I do not think that it would be necessary to go that far. At present, there is clearly a disproportion between the size of Scotland and that of the rest of the United Kingdom, and, as the hon. Gentleman’s budget figures show, a lot more money is collected elsewhere than in Scotland. That, however, is not the point at issue. [Interruption.] I am not asserting anything; I am just asking a question. We are engaging in a crucial debate on how much welfare power should go to Scotland. I am one of those who agree that some welfare power should go to Scotland in accordance with Smith, but we have to ask how far it goes, and what the consequences might be.
If countries have a common work area and a free movement area, and if they share a language, a labour market and a currency, that arrangement can bring benefits when it has settled down, because it is backed by political union.
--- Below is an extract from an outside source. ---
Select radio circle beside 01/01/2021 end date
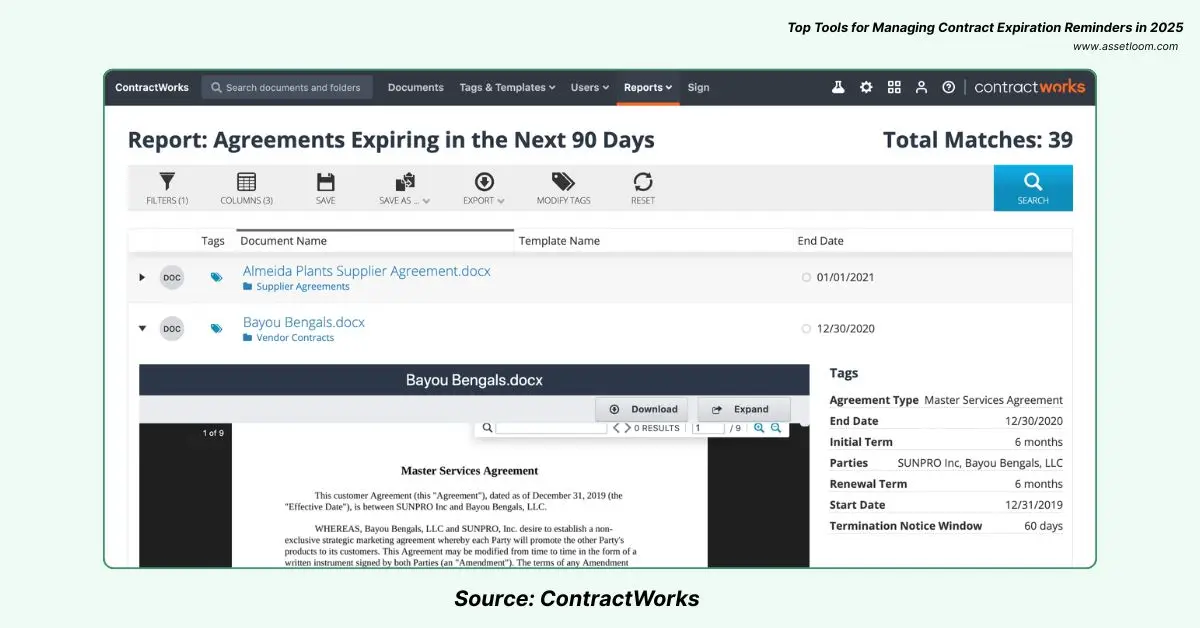The width and height of the screenshot is (1200, 628). click(806, 277)
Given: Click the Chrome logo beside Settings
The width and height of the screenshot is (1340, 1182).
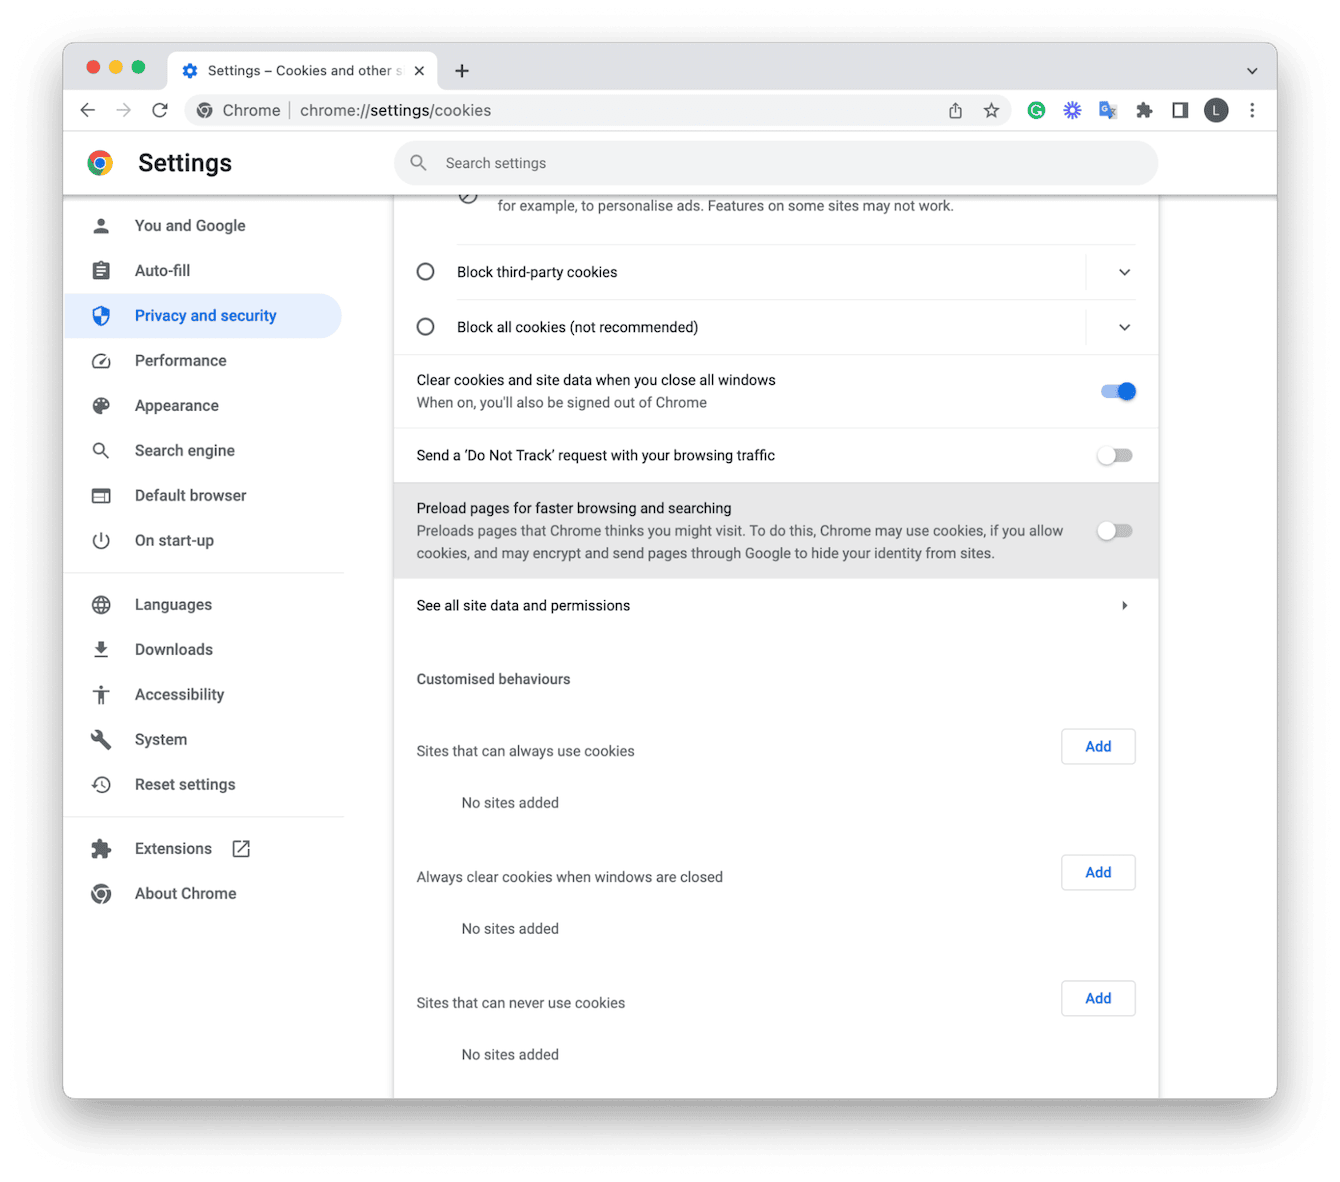Looking at the screenshot, I should click(100, 162).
When we start to unpick the political union, we must ask ourselves at what point that unpicking of that union, or the welfare transfer union, will become damaging. A point will be reached when it does become damaging, because one part of the country will be too attractive, or too unattractive, compared with another part. A single currency area as big as the United Kingdom can work only if there are fair systems for raising money from the rich, wherever they may be in that big area, and giving enough to the poor, wherever they may be.
Is the right hon. Gentleman aware that parts of the United Kingdom are already more unattractive because of decisions on welfare spending? The bedroom tax is one example. In the highlands, there are some 70 communities with no one or two-bedroom properties on the social register for people to move to. How can it possibly be fair for that principle to apply across the UK, when the people who live there are unable to cope with that heinous tax?
I fully understand the arguments against the spare room subsidy, or the bedroom tax. I understand the politics of it only too well. I do not want to go into my private views now, but it is a matter to be settled within the Union Parliament, and by the Government of the Union, under current powers. It does not make good law to say that if there is a particular benefit that people in Scotland do not like very much, that is the one that we should be able to fix. We need to come up with a settlement for a longer-term period which takes account of the principles.
It is for that reason that I am presuming to spend just a few minutes reminding colleagues that very big principles are involved in this instance. We need to secure the right balance, one that enables Scotland to feel that it can make enough of its own decisions to meet the mood of the majority, but falls short of giving it so much power that the Union’s mechanisms for switching money around do not work. I find it very difficult to make decisions on this Bill without knowing what the financial settlement will be, because it will not work unless there is enough money to make it work, or if England does not think that it is fair to them. Scotland may well find that the financial settlement is not fair to them—I am sure our SNP colleagues will not be shy if that is the case—but England has delivered big majorities for me and many of my colleagues, so we have a mandate and a voice and we need to make sure that the financial settlement that emerges is fair to us. The range of powers that Scotland has will have a bearing on that settlement.